Lives Do Turn Around

Article excerpt

Byline: By Hannah Davies

Dominique was a confused 14-year-old when she decided to try shoplifting.

Painfully shy and frustrated by her inability to read because of dyslexia, she was in despair.

She felt the frustration bubbling up as if she was going to explode, when in 2001 she decided on a whim to steal some make-up from a shop.

Dominique, of Leam Lane, Gateshead, was petrified when she was caught leaving the shop and taken away by police. She was later convicted of the crime, which stayed on her record until this year.

Now an erudite and confident young woman of 18 living with an aunt, she is very different from the teenager who decided to steal for something to do. She has four sisters aged 22, 19, eight and six and a 13-year-old brother.

Recalling the day she was caught shoplifting she says: "I didn't really think about it. It was just something I was trying out really ( what I wasn't expecting was to get arrested.

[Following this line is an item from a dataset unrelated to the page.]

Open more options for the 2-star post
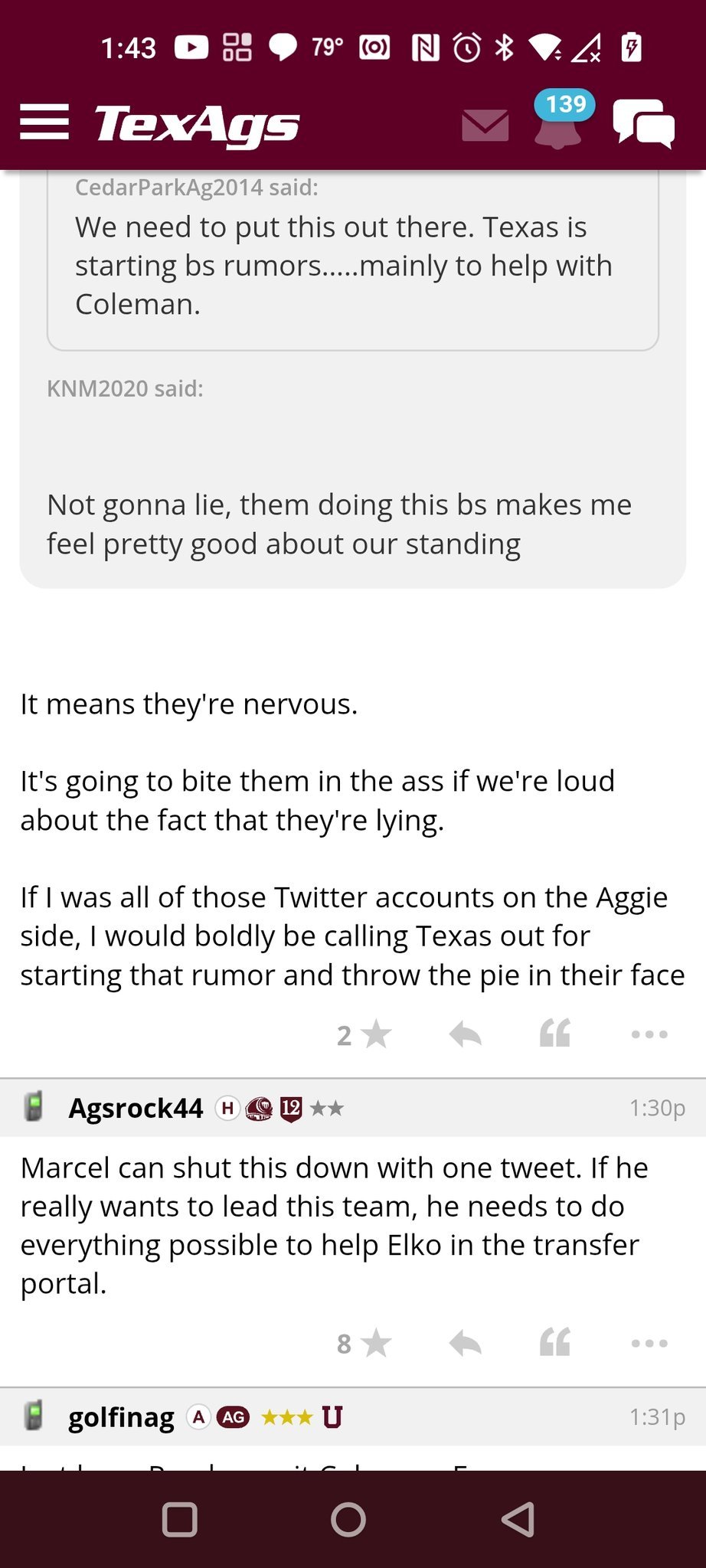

"It was horrible. I was locked up for hours, was prosecuted and I was sent to the young offenders' programme. I think it was just something I thought I would try. It was my first and my last time. It stayed on my record until I was 18.

"If I had done it again things would have got a lot more serious and I'd have a criminal record."

Through the young offenders' programme Dominique was put in touch with the Northumbria Coalition Against Crime's Odysseus mentoring project.

"I thought the mentoring would be a good thing to do," she says. "I thought I'd get more confidence and it would be someone else to talk to other than friends and family."

Her mentor was to be Cheryl Harvey, 32, a personnel manager with Chester-le-Street District Council in County Durham, who decided to join the scheme after she receiving a leaflet at work.

She wanted to give something back and thought that the mentoring scheme would be ideal for her.

The training given to mentors is a minimum of 30 hours which Cheryl, who lives in Washington with her partner Michael Irving, did weekly in four-hour sessions.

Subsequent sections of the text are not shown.